São Paulo vai precisar de mais piscinões, não temos como enfrentar o problema a curto prazo sem eles. Mas se não tivermos medidas estruturais, eles apenas enxugarão o gelo.
Ele pontua ainda que, em momentos de tragédia como a que atingiu São Paulo, fica nítido que iniciativas do Plano Diretor não foram cumpridas. Como por exemplo, a criação de 168 novos parques na cidade.
A criação de “piscinões” é uma das principais construções antienchente utilizada pelo Poder Público. No fim de 2019, a gestão Doria-Covas anunciou a conclusão de cinco grandes reservatórios para a macrodrenagem de água, porém, o número total está abaixo da meta prevista de 19 construções no início do mandato. Até agora, apenas 8 piscinões foram entregues.
“São Paulo vai precisar de mais piscinões, não temos como enfrentar o problema a curto prazo sem eles. Mas se não tivermos medidas estruturais, eles apenas enxugarão o gelo. Vai amenizar o problema de hoje mas amanhã vai ressurgir”, comenta Nabil Bonduki.

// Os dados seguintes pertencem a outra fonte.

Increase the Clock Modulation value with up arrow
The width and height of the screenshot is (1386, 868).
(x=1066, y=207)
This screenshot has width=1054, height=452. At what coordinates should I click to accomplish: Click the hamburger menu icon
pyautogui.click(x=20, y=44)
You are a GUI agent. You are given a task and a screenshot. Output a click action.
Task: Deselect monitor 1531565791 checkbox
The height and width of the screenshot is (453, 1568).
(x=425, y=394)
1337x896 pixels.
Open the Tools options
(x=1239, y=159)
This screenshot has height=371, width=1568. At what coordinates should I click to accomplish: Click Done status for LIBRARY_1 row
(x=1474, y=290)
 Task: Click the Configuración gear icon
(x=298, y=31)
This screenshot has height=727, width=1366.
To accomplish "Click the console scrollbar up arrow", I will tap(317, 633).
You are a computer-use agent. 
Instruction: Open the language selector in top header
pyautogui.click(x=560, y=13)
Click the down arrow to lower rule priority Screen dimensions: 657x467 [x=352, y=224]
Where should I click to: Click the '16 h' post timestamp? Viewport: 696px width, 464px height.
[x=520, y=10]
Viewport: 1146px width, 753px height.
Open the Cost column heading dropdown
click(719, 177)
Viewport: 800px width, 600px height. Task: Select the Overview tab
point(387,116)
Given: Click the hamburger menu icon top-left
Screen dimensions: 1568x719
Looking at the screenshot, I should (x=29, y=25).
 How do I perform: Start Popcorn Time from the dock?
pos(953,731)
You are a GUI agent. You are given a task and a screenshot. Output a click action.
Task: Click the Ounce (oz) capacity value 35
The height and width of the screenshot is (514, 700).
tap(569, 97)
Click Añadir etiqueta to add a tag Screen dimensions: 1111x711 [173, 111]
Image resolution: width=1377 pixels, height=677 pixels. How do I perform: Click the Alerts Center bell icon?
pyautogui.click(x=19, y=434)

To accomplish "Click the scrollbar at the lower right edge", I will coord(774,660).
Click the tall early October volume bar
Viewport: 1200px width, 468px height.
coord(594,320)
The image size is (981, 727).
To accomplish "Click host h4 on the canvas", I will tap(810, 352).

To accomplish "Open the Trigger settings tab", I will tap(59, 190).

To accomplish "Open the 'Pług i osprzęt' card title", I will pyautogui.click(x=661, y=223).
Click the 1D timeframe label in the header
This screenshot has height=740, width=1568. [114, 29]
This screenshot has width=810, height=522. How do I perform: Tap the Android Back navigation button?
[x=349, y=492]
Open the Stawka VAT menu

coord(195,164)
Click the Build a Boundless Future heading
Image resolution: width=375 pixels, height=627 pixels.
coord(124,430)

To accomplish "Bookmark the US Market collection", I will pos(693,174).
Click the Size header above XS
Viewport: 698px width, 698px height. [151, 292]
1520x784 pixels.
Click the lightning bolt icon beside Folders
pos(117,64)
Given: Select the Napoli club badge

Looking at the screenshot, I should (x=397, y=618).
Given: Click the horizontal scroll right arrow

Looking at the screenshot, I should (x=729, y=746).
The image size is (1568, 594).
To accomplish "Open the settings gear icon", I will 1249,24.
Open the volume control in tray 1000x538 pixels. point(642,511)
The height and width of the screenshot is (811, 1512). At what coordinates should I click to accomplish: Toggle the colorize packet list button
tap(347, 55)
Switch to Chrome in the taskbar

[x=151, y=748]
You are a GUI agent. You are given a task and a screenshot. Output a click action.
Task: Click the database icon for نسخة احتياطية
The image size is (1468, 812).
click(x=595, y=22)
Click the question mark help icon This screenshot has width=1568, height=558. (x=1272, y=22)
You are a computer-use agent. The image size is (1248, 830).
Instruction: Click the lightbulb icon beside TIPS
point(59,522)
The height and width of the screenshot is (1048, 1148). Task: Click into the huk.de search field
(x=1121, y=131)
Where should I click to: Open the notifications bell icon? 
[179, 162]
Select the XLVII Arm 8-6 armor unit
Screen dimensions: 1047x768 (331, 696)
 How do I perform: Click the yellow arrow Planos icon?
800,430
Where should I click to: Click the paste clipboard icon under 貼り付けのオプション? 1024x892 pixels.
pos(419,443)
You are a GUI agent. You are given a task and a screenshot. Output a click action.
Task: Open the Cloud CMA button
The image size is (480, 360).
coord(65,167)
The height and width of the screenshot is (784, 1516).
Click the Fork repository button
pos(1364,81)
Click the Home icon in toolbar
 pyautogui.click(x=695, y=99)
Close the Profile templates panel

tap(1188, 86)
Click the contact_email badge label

O especialista adiciona que a criação de “piscininhas” para atuação que a população pudesse armazenar água em prédios e casas também seria uma alternativa. E sugere ainda outras medidas que também poderiam ser adotadas, além da preservação de áreas verdes e criação de parques, inclusive nas áreas periféricas.
Entre elas estão a implementação de sistemas permeáveis nas calçadas ao invés do uso do cimento, a criação de canteiros verdes e mudança do padrão de mobilidade, que beneficia o transporte individual em detrimento do transporte público.
Bonduki relembra que, há dez anos, o governador José Serra criou três faixas na marginal do rio Tietê com apoio do então prefeito Gilberto Kassab, eliminando cerca de 1500 árvores e áreas permeáveis.
“A opção pelo automóvel precisa ser revertida. Infelizmente a Prefeitura se propõe a gastar um milhão para asfaltar as ruas, quando esse recurso poderiam ser direcionados a outras questões para que contribuíssem para aumentar a permeabilidade da cidade”, lamenta.
Futuro
Seguir o caminho da urbanização selvagem e ignorar as mudanças climáticas, a na opinião de Carlos Rittl, do Observatório do Clima, é o presságio de uma perspectiva ainda pior, que tornará a vida da população inevitavelmente mais difícil.
O secretário executivo assegura que “remediar é muito mais caro do que prevenir” e que é imprescindível que todo plano de desenvolvimento incorpore as mudanças climáticas, tratadas como fatores determinantes, assim como um sistema de recolhimento e tratamento de resíduos gerados em todas a cidade.
“Daqui para frente temos que nos preparar para conviver com eventos como os desses últimos dias. Ou seja, é enfatizar que é preciso políticas públicas que levem à redução das emissões de gases do efeito estufa que provocam as mudanças climáticas, como também precisamos pensar estratégias de adaptação”, defende Rittl.
Além das cinco mortes, o temporal na cidade de São Paulo deixou 500 desalojados e 142 desabrigados.